**Stored records:**

------------------------------------------------

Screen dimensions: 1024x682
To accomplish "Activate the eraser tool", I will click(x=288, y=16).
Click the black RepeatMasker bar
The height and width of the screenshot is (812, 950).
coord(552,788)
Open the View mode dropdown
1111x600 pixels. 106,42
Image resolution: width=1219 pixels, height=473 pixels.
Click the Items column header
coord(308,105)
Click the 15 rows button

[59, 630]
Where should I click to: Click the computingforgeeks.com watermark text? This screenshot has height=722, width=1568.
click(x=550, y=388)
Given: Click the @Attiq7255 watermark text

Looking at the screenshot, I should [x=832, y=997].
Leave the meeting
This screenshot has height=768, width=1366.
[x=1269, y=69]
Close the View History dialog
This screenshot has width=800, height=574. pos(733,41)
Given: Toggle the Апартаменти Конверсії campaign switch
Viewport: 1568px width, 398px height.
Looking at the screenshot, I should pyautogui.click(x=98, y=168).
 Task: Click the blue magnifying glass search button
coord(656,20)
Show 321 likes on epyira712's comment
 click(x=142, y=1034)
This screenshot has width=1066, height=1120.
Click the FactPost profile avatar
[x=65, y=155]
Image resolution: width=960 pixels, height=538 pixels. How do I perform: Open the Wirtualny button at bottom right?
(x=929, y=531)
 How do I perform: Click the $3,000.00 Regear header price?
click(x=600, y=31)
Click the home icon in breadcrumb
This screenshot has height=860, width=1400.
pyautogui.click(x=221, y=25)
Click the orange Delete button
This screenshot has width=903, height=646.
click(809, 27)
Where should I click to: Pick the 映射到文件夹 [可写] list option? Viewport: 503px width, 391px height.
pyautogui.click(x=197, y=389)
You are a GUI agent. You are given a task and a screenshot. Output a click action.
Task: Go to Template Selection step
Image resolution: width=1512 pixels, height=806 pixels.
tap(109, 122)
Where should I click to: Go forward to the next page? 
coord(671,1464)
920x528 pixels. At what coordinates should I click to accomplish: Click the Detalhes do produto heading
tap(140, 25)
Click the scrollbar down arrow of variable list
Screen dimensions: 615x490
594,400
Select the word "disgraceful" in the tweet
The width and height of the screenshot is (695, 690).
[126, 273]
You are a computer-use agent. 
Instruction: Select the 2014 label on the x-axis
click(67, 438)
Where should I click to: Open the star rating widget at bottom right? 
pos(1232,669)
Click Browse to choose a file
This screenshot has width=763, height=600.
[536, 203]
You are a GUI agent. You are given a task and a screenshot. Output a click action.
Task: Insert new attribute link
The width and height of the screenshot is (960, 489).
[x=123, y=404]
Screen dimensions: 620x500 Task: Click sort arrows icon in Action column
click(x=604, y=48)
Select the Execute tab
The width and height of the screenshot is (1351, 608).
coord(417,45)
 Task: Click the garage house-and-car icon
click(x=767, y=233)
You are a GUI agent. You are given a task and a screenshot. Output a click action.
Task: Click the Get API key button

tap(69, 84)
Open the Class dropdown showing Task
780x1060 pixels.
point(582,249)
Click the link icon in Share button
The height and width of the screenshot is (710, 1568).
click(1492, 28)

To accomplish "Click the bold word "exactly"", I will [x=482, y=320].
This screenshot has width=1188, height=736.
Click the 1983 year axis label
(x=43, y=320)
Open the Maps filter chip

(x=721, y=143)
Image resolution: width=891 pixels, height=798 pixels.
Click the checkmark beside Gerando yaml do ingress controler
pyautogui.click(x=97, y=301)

------------------------------------------------

**EXERCISE BRIEF:**
The lines above that hold the word "will" need counting; write the count and nothing more.

**ANSWER TO THIS PROBLEM:**
2